------ DATA IN THIS EXERCISE ------

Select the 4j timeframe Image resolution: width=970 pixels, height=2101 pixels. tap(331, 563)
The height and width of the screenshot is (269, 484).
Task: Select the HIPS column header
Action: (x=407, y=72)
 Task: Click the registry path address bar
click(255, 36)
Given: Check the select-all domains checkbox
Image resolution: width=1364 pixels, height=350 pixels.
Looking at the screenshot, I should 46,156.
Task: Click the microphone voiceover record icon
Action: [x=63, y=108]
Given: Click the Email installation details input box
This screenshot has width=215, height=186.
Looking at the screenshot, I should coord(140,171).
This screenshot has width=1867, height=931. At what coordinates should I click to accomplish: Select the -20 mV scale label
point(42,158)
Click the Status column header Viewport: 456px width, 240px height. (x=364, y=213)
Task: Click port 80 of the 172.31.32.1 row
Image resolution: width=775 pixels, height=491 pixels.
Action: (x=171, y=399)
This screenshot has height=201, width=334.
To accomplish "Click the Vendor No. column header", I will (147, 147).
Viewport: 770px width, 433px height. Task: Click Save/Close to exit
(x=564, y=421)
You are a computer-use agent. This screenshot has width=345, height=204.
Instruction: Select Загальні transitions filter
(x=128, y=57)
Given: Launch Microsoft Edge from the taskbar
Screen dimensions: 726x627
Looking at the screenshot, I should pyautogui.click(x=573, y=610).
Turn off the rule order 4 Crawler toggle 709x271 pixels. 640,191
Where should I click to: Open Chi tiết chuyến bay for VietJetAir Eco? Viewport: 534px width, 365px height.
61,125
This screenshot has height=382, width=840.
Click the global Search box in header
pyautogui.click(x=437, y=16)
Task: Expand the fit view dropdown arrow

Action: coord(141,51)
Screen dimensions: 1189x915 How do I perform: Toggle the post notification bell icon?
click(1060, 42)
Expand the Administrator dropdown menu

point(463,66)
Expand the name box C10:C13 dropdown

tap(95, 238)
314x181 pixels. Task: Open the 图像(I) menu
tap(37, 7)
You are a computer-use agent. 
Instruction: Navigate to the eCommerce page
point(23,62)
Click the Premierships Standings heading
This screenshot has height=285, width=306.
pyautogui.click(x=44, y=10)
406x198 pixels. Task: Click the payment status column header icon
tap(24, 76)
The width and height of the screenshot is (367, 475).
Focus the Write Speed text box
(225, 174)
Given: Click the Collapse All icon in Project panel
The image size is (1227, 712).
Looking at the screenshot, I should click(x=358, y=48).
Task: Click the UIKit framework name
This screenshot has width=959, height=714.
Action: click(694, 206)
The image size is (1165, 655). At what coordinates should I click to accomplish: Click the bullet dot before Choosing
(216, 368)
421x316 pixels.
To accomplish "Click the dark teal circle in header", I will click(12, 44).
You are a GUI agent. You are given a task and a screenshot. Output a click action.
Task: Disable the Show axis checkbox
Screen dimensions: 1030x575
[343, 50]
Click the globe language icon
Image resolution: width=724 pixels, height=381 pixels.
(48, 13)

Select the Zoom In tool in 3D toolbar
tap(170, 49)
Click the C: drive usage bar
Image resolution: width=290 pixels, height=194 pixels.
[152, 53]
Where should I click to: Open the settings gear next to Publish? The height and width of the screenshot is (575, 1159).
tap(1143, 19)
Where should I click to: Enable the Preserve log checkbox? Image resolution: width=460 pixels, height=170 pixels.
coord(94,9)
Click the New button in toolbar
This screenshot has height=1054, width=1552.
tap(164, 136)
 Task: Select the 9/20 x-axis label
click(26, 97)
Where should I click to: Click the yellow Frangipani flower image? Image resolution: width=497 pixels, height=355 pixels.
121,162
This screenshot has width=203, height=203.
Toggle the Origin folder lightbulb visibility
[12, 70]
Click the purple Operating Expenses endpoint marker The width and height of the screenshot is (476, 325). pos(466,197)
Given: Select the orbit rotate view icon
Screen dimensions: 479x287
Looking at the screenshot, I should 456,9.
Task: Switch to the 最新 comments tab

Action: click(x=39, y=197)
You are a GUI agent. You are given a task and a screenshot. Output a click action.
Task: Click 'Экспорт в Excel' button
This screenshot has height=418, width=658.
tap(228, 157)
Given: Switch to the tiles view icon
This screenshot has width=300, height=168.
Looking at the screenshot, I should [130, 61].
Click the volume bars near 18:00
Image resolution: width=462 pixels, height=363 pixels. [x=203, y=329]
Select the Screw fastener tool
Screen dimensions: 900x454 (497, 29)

------

INSTRUCTIONS TO FOLLOW =
Write the data out once more, exactly as it was given.

RESPONSE TO THIS EXERCISE =
Select the 4j timeframe Image resolution: width=970 pixels, height=2101 pixels. tap(331, 563)
The height and width of the screenshot is (269, 484).
Task: Select the HIPS column header
Action: (x=407, y=72)
 Task: Click the registry path address bar
click(255, 36)
Given: Check the select-all domains checkbox
Image resolution: width=1364 pixels, height=350 pixels.
Looking at the screenshot, I should 46,156.
Task: Click the microphone voiceover record icon
Action: [x=63, y=108]
Given: Click the Email installation details input box
This screenshot has width=215, height=186.
Looking at the screenshot, I should coord(140,171).
This screenshot has width=1867, height=931. At what coordinates should I click to accomplish: Select the -20 mV scale label
point(42,158)
Click the Status column header Viewport: 456px width, 240px height. (x=364, y=213)
Task: Click port 80 of the 172.31.32.1 row
Image resolution: width=775 pixels, height=491 pixels.
Action: (x=171, y=399)
This screenshot has height=201, width=334.
To accomplish "Click the Vendor No. column header", I will (147, 147).
Viewport: 770px width, 433px height. Task: Click Save/Close to exit
(x=564, y=421)
You are a computer-use agent. This screenshot has width=345, height=204.
Instruction: Select Загальні transitions filter
(x=128, y=57)
Given: Launch Microsoft Edge from the taskbar
Screen dimensions: 726x627
Looking at the screenshot, I should pyautogui.click(x=573, y=610).
Turn off the rule order 4 Crawler toggle 709x271 pixels. 640,191
Where should I click to: Open Chi tiết chuyến bay for VietJetAir Eco? Viewport: 534px width, 365px height.
61,125
This screenshot has height=382, width=840.
Click the global Search box in header
pyautogui.click(x=437, y=16)
Task: Expand the fit view dropdown arrow

Action: coord(141,51)
Screen dimensions: 1189x915 How do I perform: Toggle the post notification bell icon?
click(1060, 42)
Expand the Administrator dropdown menu

point(463,66)
Expand the name box C10:C13 dropdown

tap(95, 238)
314x181 pixels. Task: Open the 图像(I) menu
tap(37, 7)
You are a computer-use agent. 
Instruction: Navigate to the eCommerce page
point(23,62)
Click the Premierships Standings heading
This screenshot has height=285, width=306.
pyautogui.click(x=44, y=10)
406x198 pixels. Task: Click the payment status column header icon
tap(24, 76)
The width and height of the screenshot is (367, 475).
Focus the Write Speed text box
(225, 174)
Given: Click the Collapse All icon in Project panel
The image size is (1227, 712).
Looking at the screenshot, I should click(x=358, y=48).
Task: Click the UIKit framework name
This screenshot has width=959, height=714.
Action: click(694, 206)
The image size is (1165, 655). At what coordinates should I click to accomplish: Click the bullet dot before Choosing
(216, 368)
421x316 pixels.
To accomplish "Click the dark teal circle in header", I will click(12, 44).
You are a GUI agent. You are given a task and a screenshot. Output a click action.
Task: Disable the Show axis checkbox
Screen dimensions: 1030x575
[343, 50]
Click the globe language icon
Image resolution: width=724 pixels, height=381 pixels.
(48, 13)

Select the Zoom In tool in 3D toolbar
tap(170, 49)
Click the C: drive usage bar
Image resolution: width=290 pixels, height=194 pixels.
[152, 53]
Where should I click to: Open the settings gear next to Publish? The height and width of the screenshot is (575, 1159).
tap(1143, 19)
Where should I click to: Enable the Preserve log checkbox? Image resolution: width=460 pixels, height=170 pixels.
coord(94,9)
Click the New button in toolbar
This screenshot has height=1054, width=1552.
tap(164, 136)
 Task: Select the 9/20 x-axis label
click(26, 97)
Where should I click to: Click the yellow Frangipani flower image? Image resolution: width=497 pixels, height=355 pixels.
121,162
This screenshot has width=203, height=203.
Toggle the Origin folder lightbulb visibility
[12, 70]
Click the purple Operating Expenses endpoint marker The width and height of the screenshot is (476, 325). pos(466,197)
Given: Select the orbit rotate view icon
Screen dimensions: 479x287
Looking at the screenshot, I should 456,9.
Task: Switch to the 最新 comments tab

Action: click(x=39, y=197)
You are a GUI agent. You are given a task and a screenshot. Output a click action.
Task: Click 'Экспорт в Excel' button
This screenshot has height=418, width=658.
tap(228, 157)
Given: Switch to the tiles view icon
This screenshot has width=300, height=168.
Looking at the screenshot, I should [130, 61].
Click the volume bars near 18:00
Image resolution: width=462 pixels, height=363 pixels. [x=203, y=329]
Select the Screw fastener tool
Screen dimensions: 900x454 (497, 29)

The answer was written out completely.